▸ **FRAGMENTO DEL TEXTO**
+--
Recogió sus reservas económicas para casos de urgencia, ahorradas durante mucho tiempo, se fue directo hasta la Terminal de Ómnibus, y, efectivamente, no necesitó permanecer ni cinco minutos parado frente a la puerta de embarques.
Para adquirir el acceso (solamente por el acceso) a comprar dos asientos, para su esposa y él, del próximo ómnibus que saliera con destino a Santiago de Cuba, debía desembolsar por la izquierda 20 cuc o 480 pesos en moneda nacional. Sin contar el precio de los asientos, claro, así como otros gastos adicionales.
Lo montaron en un taxi –cuyo costo de ida y regreso también debía pagar- para llevarlo a una sucursal expendedora de boletos, ubicada en el reparto La Víbora, donde, previo el desembolso de una nueva suma, le entregarían de inmediato el pasaje, violando la kilométrica cola de aspirantes a viajar algún día.
+--
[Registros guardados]
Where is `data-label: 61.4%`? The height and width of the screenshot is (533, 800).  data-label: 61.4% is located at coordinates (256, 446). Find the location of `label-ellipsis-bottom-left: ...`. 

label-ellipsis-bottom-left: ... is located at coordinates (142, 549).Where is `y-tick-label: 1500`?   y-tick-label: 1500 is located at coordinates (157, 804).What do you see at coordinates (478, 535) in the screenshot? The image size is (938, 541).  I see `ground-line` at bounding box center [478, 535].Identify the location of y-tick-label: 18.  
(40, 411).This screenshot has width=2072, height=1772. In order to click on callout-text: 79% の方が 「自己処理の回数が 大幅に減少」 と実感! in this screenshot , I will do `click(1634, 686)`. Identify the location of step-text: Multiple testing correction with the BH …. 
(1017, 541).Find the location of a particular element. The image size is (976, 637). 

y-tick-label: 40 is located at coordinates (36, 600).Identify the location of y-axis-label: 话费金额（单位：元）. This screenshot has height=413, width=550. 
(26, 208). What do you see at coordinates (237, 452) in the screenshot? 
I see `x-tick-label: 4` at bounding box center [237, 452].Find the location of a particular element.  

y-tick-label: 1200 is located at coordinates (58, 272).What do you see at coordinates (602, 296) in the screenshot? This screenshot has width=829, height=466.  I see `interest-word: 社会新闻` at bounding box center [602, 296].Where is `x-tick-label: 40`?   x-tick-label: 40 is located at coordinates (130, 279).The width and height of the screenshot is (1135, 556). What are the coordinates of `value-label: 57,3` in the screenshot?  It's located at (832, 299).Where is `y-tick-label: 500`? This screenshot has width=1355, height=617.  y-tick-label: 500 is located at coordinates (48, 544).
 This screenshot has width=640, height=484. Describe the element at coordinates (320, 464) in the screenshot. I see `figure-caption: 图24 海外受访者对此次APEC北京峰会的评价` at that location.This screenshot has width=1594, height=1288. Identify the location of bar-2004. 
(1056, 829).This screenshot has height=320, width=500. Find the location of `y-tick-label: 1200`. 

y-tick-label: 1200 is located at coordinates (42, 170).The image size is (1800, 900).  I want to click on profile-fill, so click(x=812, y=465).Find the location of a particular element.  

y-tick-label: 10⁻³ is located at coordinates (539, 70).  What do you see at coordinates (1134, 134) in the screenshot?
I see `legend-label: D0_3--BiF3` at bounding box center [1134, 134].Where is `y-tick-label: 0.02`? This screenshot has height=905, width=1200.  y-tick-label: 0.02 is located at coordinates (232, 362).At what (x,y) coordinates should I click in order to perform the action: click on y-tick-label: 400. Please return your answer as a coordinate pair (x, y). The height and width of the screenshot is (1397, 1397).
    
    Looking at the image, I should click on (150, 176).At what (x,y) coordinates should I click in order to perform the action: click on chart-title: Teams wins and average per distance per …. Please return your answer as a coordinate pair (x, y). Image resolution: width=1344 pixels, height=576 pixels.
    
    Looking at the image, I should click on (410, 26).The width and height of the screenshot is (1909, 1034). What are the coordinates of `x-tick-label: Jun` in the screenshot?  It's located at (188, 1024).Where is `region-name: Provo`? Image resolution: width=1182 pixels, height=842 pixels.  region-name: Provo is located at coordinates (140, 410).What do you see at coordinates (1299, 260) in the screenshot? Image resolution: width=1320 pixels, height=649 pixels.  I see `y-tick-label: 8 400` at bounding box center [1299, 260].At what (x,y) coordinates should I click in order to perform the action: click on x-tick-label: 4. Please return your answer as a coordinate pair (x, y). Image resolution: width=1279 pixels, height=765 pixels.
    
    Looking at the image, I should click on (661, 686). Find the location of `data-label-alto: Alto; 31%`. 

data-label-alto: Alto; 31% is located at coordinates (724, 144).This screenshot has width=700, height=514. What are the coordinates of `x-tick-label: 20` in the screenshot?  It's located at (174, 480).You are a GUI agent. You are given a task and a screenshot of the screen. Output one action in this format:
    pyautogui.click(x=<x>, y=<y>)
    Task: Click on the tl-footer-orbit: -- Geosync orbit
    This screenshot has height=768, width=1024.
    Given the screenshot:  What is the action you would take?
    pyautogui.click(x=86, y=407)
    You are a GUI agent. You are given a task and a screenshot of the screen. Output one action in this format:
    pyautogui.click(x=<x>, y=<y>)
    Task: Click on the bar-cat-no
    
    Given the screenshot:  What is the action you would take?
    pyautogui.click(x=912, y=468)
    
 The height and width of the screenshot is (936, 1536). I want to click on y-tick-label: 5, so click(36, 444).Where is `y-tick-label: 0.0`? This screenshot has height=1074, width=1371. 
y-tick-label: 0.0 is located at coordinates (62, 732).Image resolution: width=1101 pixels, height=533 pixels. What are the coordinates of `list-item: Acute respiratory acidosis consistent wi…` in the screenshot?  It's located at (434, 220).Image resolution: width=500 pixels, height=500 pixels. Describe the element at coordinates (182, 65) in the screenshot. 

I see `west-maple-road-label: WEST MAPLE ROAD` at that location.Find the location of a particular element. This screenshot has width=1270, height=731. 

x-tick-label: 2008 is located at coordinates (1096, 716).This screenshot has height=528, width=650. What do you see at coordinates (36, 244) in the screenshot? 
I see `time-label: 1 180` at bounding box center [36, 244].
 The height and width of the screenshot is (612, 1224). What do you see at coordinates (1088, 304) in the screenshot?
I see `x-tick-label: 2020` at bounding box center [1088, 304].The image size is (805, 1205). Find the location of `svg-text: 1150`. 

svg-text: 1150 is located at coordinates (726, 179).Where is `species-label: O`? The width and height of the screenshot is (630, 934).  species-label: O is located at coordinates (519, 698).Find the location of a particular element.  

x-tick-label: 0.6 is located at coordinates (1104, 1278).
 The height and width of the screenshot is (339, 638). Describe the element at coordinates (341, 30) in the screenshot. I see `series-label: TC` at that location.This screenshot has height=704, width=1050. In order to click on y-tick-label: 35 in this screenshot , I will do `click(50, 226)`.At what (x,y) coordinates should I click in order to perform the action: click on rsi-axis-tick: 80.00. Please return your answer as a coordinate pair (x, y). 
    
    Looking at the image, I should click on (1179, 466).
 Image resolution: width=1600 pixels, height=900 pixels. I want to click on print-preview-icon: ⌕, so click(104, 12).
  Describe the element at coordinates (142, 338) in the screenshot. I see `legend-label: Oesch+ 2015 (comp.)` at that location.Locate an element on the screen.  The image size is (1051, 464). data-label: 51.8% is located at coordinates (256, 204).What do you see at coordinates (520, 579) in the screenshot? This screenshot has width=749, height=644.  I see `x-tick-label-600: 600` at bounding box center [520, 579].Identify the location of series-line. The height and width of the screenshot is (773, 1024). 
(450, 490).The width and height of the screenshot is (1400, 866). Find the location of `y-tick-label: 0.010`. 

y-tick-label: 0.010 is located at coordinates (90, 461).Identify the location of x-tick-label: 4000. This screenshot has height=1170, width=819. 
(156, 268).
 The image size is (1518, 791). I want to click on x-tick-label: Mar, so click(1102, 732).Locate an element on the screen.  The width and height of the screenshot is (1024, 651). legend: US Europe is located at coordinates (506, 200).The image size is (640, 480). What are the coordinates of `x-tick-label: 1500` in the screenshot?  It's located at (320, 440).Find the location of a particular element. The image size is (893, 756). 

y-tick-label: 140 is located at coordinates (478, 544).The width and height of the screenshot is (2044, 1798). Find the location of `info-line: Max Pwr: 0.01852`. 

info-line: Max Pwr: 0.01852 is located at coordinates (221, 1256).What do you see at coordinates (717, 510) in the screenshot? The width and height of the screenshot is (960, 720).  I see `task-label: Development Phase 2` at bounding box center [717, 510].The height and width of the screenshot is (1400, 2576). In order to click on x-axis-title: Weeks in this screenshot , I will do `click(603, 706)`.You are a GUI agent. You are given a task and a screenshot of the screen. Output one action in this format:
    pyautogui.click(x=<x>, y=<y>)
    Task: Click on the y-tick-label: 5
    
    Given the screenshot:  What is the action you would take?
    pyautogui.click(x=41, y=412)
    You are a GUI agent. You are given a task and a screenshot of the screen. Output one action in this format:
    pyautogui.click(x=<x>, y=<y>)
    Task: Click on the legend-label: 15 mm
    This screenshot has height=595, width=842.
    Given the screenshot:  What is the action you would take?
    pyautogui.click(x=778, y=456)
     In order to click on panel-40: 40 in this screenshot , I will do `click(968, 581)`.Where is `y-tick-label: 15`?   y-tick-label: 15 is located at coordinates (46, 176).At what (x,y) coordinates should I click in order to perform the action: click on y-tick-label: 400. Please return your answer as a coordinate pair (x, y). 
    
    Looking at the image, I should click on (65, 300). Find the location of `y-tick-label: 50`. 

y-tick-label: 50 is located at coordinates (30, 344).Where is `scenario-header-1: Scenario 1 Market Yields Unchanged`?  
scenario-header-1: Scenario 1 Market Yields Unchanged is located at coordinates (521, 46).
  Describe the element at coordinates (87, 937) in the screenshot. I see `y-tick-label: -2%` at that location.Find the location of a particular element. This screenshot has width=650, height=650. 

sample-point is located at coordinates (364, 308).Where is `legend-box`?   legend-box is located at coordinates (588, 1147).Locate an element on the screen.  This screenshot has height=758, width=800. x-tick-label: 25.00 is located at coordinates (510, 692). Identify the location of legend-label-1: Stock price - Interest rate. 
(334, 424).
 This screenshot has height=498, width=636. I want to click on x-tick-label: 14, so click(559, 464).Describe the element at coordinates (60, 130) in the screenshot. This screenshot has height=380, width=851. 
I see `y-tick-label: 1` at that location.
+--
▸ **TAREA 1**
En el fragmento sobre el viaje a Santiago de Cuba, ¿cuánto había que pagar por la izquierda solo por el acceso a comprar los dos asientos?
▸ **TAREA 2**
Continúa el fragmento sobre el viaje a Santiago de Cuba a partir de su última oración.
Los ítems no intervienen en esta labor.

▸ **RESPUESTA FINAL 1**
20 cuc o 480 pesos en moneda nacional.

▸ **RESPUESTA FINAL 2**
En conclusión, un breve rato después de haber recibido el aviso sobre la enfermedad de su padre, iba ya rumbo a su encuentro, en el ómnibus Expreso Santiago-Habana número 1052, con salida a las 3:30pm, del jueves 29 de septiembre.
Todo había ocurrido tan precipitadamente que apenas atinaba a creer que en verdad se hallaría en Santiago al día siguiente. Estaba bajo los efectos de una rara estupefacción, la cual, lejos de disiparse, iría aumentando en el transcurso del viaje.
Estupefactivo le resultó, por ejemplo, que aquel ómnibus saliera de La Habana con una considerable cantidad de asientos desocupados, habiendo visto las interminables colas de demandantes frente a las oficinas expendedoras de boletos.
No menos estupefactos quedaron, tanto él como el resto de los pasajeros, al ver que los choferes apagaban el motor del ómnibus a cada momento durante la marcha, aprovechando las pendientes de la carretera, para precipitarse a gran velocidad, con el vehículo impulsado (peligrosamente) sólo por la gravedad.
Después conocerían que salieron de La Habana con los asientos desocupados para poder maniobrar por la izquierda durante el trayecto, recogiendo en la vía a cualquier desesperado que estuviese en condiciones de pagar sus altas tarifas ilegales.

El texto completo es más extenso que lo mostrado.